Pointing rows for text and elements:
— Begin —

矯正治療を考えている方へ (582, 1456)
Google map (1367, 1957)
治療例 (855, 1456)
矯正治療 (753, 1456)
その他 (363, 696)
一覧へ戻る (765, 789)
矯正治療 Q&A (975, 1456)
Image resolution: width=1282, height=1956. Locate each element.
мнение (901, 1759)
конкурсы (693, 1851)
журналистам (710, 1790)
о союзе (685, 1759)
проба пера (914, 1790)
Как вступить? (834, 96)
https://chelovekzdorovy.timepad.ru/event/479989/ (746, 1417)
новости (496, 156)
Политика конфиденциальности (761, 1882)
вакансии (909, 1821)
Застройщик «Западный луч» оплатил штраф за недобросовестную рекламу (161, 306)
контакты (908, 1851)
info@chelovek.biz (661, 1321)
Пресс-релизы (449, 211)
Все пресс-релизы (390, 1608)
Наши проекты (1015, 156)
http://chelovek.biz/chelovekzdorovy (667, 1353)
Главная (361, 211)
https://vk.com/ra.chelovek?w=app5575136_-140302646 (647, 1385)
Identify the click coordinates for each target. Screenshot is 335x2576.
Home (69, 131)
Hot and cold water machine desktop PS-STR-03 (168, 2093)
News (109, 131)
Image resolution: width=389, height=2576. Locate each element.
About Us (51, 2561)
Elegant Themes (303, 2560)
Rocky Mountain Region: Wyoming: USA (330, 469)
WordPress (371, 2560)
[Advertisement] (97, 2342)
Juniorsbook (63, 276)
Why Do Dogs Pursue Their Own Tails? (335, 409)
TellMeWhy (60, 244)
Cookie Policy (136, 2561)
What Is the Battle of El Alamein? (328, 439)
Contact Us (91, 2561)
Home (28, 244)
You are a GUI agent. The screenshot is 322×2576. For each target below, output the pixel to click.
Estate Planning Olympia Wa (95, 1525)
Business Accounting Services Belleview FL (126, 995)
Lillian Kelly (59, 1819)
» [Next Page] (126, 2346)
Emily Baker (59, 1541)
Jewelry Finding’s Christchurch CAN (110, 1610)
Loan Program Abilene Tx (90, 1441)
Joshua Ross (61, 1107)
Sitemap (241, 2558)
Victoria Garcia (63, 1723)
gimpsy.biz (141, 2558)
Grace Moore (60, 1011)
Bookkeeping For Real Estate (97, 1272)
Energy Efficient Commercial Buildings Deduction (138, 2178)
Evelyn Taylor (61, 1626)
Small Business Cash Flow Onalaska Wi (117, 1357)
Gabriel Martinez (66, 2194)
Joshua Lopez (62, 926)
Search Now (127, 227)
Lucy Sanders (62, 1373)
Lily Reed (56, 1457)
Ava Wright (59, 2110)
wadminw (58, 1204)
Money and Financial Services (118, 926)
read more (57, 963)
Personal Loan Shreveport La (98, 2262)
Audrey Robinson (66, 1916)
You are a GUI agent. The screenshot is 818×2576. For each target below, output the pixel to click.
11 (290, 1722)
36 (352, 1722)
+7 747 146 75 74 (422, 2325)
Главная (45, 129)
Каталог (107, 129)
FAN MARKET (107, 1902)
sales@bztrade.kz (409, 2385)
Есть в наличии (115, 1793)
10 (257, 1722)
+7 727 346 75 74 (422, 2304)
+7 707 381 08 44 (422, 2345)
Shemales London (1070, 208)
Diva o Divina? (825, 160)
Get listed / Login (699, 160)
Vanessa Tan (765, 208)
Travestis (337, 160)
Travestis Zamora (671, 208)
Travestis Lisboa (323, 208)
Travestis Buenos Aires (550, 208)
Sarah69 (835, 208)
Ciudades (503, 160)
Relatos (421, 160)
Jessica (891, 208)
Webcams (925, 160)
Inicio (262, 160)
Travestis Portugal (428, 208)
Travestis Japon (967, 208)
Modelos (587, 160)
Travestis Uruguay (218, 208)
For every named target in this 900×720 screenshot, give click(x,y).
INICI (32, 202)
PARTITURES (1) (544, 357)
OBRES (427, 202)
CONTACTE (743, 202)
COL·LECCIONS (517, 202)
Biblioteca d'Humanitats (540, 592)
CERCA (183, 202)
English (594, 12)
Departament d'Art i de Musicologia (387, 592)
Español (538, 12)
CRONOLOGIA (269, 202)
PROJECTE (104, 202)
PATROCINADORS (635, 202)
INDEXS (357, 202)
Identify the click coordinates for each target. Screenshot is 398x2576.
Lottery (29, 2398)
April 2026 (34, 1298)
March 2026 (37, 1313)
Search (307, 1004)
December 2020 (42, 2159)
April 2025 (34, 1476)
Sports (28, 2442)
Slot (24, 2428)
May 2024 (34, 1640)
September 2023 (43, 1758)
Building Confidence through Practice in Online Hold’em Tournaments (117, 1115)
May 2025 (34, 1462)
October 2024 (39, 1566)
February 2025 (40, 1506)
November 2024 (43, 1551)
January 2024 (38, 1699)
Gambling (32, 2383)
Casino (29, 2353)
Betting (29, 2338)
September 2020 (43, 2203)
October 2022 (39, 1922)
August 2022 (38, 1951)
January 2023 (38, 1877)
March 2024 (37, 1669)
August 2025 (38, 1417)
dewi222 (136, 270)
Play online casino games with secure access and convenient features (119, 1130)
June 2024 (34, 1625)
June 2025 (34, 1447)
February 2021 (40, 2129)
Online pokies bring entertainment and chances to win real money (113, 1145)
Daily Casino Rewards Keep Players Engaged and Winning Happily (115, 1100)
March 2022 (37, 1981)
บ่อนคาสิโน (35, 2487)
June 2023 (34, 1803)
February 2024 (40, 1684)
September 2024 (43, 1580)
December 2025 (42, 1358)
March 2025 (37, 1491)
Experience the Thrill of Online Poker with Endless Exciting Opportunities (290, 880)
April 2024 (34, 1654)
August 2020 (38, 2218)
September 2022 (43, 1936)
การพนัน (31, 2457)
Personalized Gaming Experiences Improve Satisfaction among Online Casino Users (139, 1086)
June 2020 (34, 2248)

— End —

Please copy every row above, line for line, without changing anything.

Response>
矯正治療を考えている方へ (582, 1456)
Google map (1367, 1957)
治療例 (855, 1456)
矯正治療 (753, 1456)
その他 (363, 696)
一覧へ戻る (765, 789)
矯正治療 Q&A (975, 1456)
Image resolution: width=1282, height=1956. Locate each element.
мнение (901, 1759)
конкурсы (693, 1851)
журналистам (710, 1790)
о союзе (685, 1759)
проба пера (914, 1790)
Как вступить? (834, 96)
https://chelovekzdorovy.timepad.ru/event/479989/ (746, 1417)
новости (496, 156)
Политика конфиденциальности (761, 1882)
вакансии (909, 1821)
Застройщик «Западный луч» оплатил штраф за недобросовестную рекламу (161, 306)
контакты (908, 1851)
info@chelovek.biz (661, 1321)
Пресс-релизы (449, 211)
Все пресс-релизы (390, 1608)
Наши проекты (1015, 156)
http://chelovek.biz/chelovekzdorovy (667, 1353)
Главная (361, 211)
https://vk.com/ra.chelovek?w=app5575136_-140302646 (647, 1385)
Identify the click coordinates for each target. Screenshot is 335x2576.
Home (69, 131)
Hot and cold water machine desktop PS-STR-03 (168, 2093)
News (109, 131)
Image resolution: width=389, height=2576. Locate each element.
About Us (51, 2561)
Elegant Themes (303, 2560)
Rocky Mountain Region: Wyoming: USA (330, 469)
WordPress (371, 2560)
[Advertisement] (97, 2342)
Juniorsbook (63, 276)
Why Do Dogs Pursue Their Own Tails? (335, 409)
TellMeWhy (60, 244)
Cookie Policy (136, 2561)
What Is the Battle of El Alamein? (328, 439)
Contact Us (91, 2561)
Home (28, 244)
You are a GUI agent. The screenshot is 322×2576. For each target below, output the pixel to click.
Estate Planning Olympia Wa (95, 1525)
Business Accounting Services Belleview FL (126, 995)
Lillian Kelly (59, 1819)
» [Next Page] (126, 2346)
Emily Baker (59, 1541)
Jewelry Finding’s Christchurch CAN (110, 1610)
Loan Program Abilene Tx (90, 1441)
Joshua Ross (61, 1107)
Sitemap (241, 2558)
Victoria Garcia (63, 1723)
gimpsy.biz (141, 2558)
Grace Moore (60, 1011)
Bookkeeping For Real Estate (97, 1272)
Energy Efficient Commercial Buildings Deduction (138, 2178)
Evelyn Taylor (61, 1626)
Small Business Cash Flow Onalaska Wi (117, 1357)
Gabriel Martinez (66, 2194)
Joshua Lopez (62, 926)
Search Now (127, 227)
Lucy Sanders (62, 1373)
Lily Reed (56, 1457)
Ava Wright (59, 2110)
wadminw (58, 1204)
Money and Financial Services (118, 926)
read more (57, 963)
Personal Loan Shreveport La (98, 2262)
Audrey Robinson (66, 1916)
You are a GUI agent. The screenshot is 818×2576. For each target below, output the pixel to click.
11 (290, 1722)
36 (352, 1722)
+7 747 146 75 74 (422, 2325)
Главная (45, 129)
Каталог (107, 129)
FAN MARKET (107, 1902)
sales@bztrade.kz (409, 2385)
Есть в наличии (115, 1793)
10 (257, 1722)
+7 727 346 75 74 (422, 2304)
+7 707 381 08 44 (422, 2345)
Shemales London (1070, 208)
Diva o Divina? (825, 160)
Get listed / Login (699, 160)
Vanessa Tan (765, 208)
Travestis (337, 160)
Travestis Zamora (671, 208)
Travestis Lisboa (323, 208)
Travestis Buenos Aires (550, 208)
Sarah69 (835, 208)
Ciudades (503, 160)
Relatos (421, 160)
Jessica (891, 208)
Webcams (925, 160)
Inicio (262, 160)
Travestis Portugal (428, 208)
Travestis Japon (967, 208)
Modelos (587, 160)
Travestis Uruguay (218, 208)
For every named target in this 900×720 screenshot, give click(x,y).
INICI (32, 202)
PARTITURES (1) (544, 357)
OBRES (427, 202)
CONTACTE (743, 202)
COL·LECCIONS (517, 202)
Biblioteca d'Humanitats (540, 592)
CERCA (183, 202)
English (594, 12)
Departament d'Art i de Musicologia (387, 592)
Español (538, 12)
CRONOLOGIA (269, 202)
PROJECTE (104, 202)
PATROCINADORS (635, 202)
INDEXS (357, 202)
Identify the click coordinates for each target. Screenshot is 398x2576.
Lottery (29, 2398)
April 2026 (34, 1298)
March 2026 (37, 1313)
Search (307, 1004)
December 2020 (42, 2159)
April 2025 (34, 1476)
Sports (28, 2442)
Slot (24, 2428)
May 2024 (34, 1640)
September 2023 (43, 1758)
Building Confidence through Practice in Online Hold’em Tournaments (117, 1115)
May 2025 (34, 1462)
October 2024 (39, 1566)
February 2025 (40, 1506)
November 2024 (43, 1551)
January 2024 (38, 1699)
Gambling (32, 2383)
Casino (29, 2353)
Betting (29, 2338)
September 2020 (43, 2203)
October 2022 (39, 1922)
August 2022 (38, 1951)
January 2023 (38, 1877)
March 2024 (37, 1669)
August 2025 (38, 1417)
dewi222 (136, 270)
Play online casino games with secure access and convenient features (119, 1130)
June 2024 (34, 1625)
June 2025 (34, 1447)
February 2021 (40, 2129)
Online pokies bring entertainment and chances to win real money (113, 1145)
Daily Casino Rewards Keep Players Engaged and Winning Happily (115, 1100)
March 2022 (37, 1981)
บ่อนคาสิโน (35, 2487)
June 2023 (34, 1803)
February 2024 (40, 1684)
September 2024 (43, 1580)
December 2025 (42, 1358)
March 2025 (37, 1491)
Experience the Thrill of Online Poker with Endless Exciting Opportunities (290, 880)
April 2024 (34, 1654)
August 2020 (38, 2218)
September 2022 (43, 1936)
การพนัน (31, 2457)
Personalized Gaming Experiences Improve Satisfaction among Online Casino Users (139, 1086)
June 2020 (34, 2248)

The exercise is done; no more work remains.